ID: 642290 • Letter: T

Question

The title might seem to be inflammatory, but it's here to catch your eye after all.

I'm a professional .NET developer, but I try to follow other platforms as well. With Ruby being all hyped up (mostly due to Rails, I guess) I cannot help but compare the situation in open-source projects in Ruby and .NET.

What I personally find interesting is that .NET developers are for the most part severely suffering from the NIH syndrome and are very hesitant to use someone else's code in pretty much any shape or form. Comparing it with Ruby, I see a striking difference. Folks out there have gems literally for every little piece of functionality imaginable. New projects are popping out left and right and generally are heartily welcomed.

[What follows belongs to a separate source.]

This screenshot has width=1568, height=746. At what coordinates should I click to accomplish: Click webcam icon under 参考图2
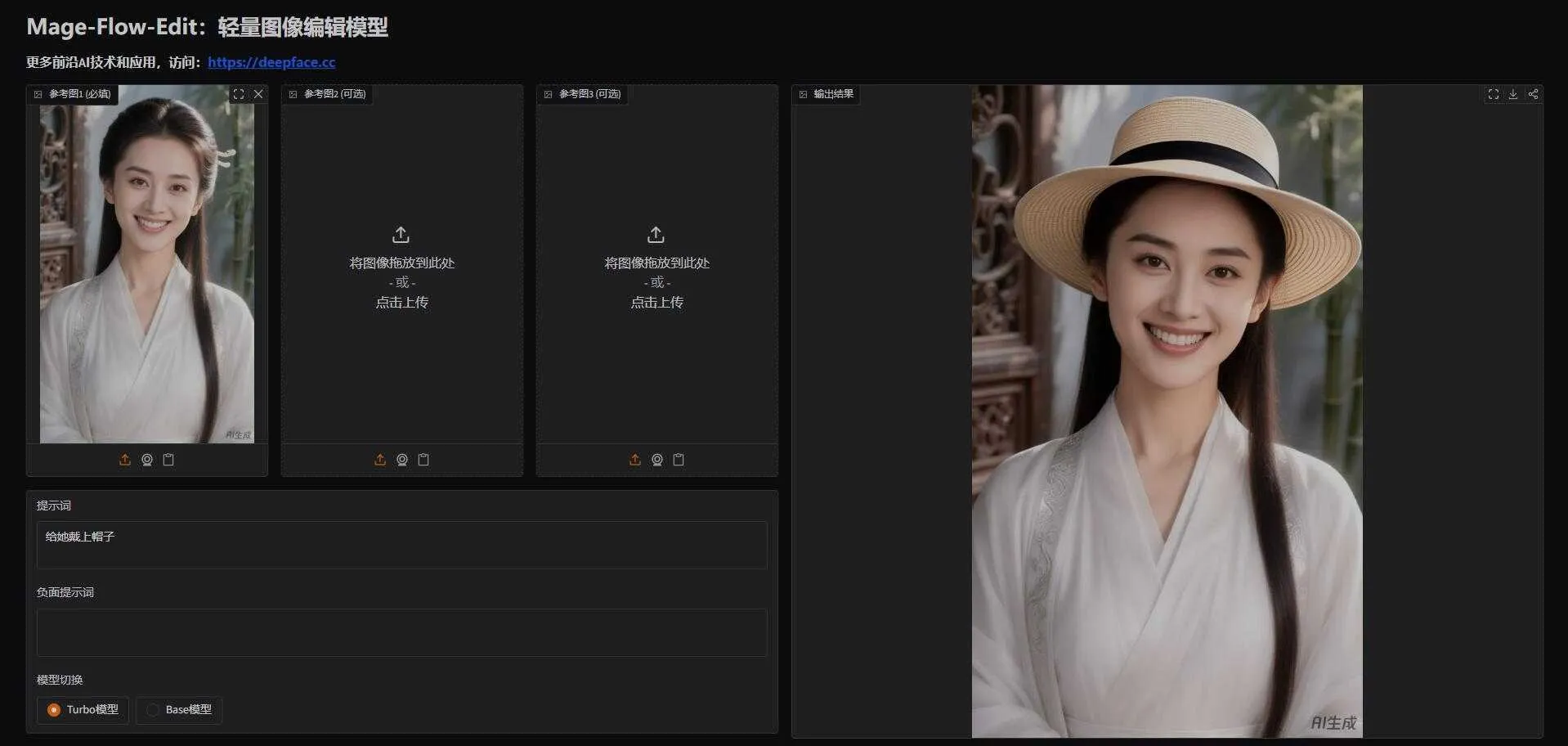click(x=402, y=460)
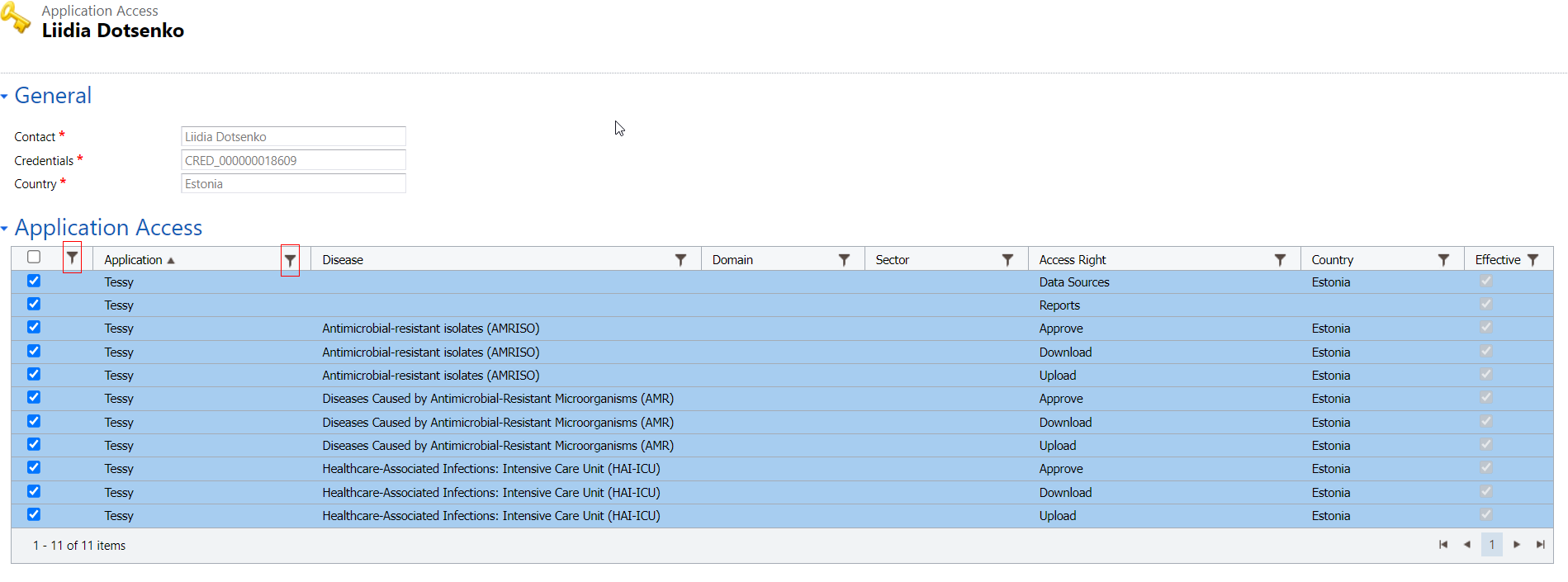Open the Effective column filter

(1532, 260)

On the .NET side we have CodePlex which I personally find to be a place where abandoned projects grow old and eventually get abandoned. Now, there certainly are several well-known and maintained projects, but the number of those pales in comparison with that of Ruby.

Granted, NIH on the .NET devs part comes mostly from the fact that there are very few quality .NET projects out there, let alone projects that solve their specific needs, but even if there is such a project, it's often frowned upon and is reinvented in-house.

So my question is multi-fold:

Do you find my observations anywhere near being correct?
If so, what are your thoughts on quality and quantitiy of OSS projects in .NET?
Again, if you do agree with my thoughts on "NIH in .NET", what do you think is causing it?
And finally, is it Ruby's feature set & community standpoint (dynamic language, strong focus on testing) that allows for such easy integration of third-party code?

Explanation / Answer

Yes, certainly. What I've actually found in 6+ years as a .NET developer is, plainly, this: Most .NET developers are ignorant of anything that doesn't come with Visual Studio. There are exceptions, of course, and close-knit communities of .NET developers that do amazing things and embrace open source and non-Microsoft offerings, but by and large .NET guys don't know anything outside of Microsoft and that's partially why they suffer from NIH - need an ORM (in the days before Linq/EF caught on)? Write one yourself, because open source is not supported so can't be trusted. Need a library to frobnicate widgets? We have "unique needs" (not really) so we can't use an open-source or OTS solution, have to write our own. Hell most .NET guys I've worked with in six years barely understood design patterns or OOP, let alone how to leverage open source projects properly.

I don't know what it is about the Ruby community, but the culture there is like night and day compared to .NET's typical ecosystem. Most open-source languages have that culture while .NET has a more narrow-minded culture.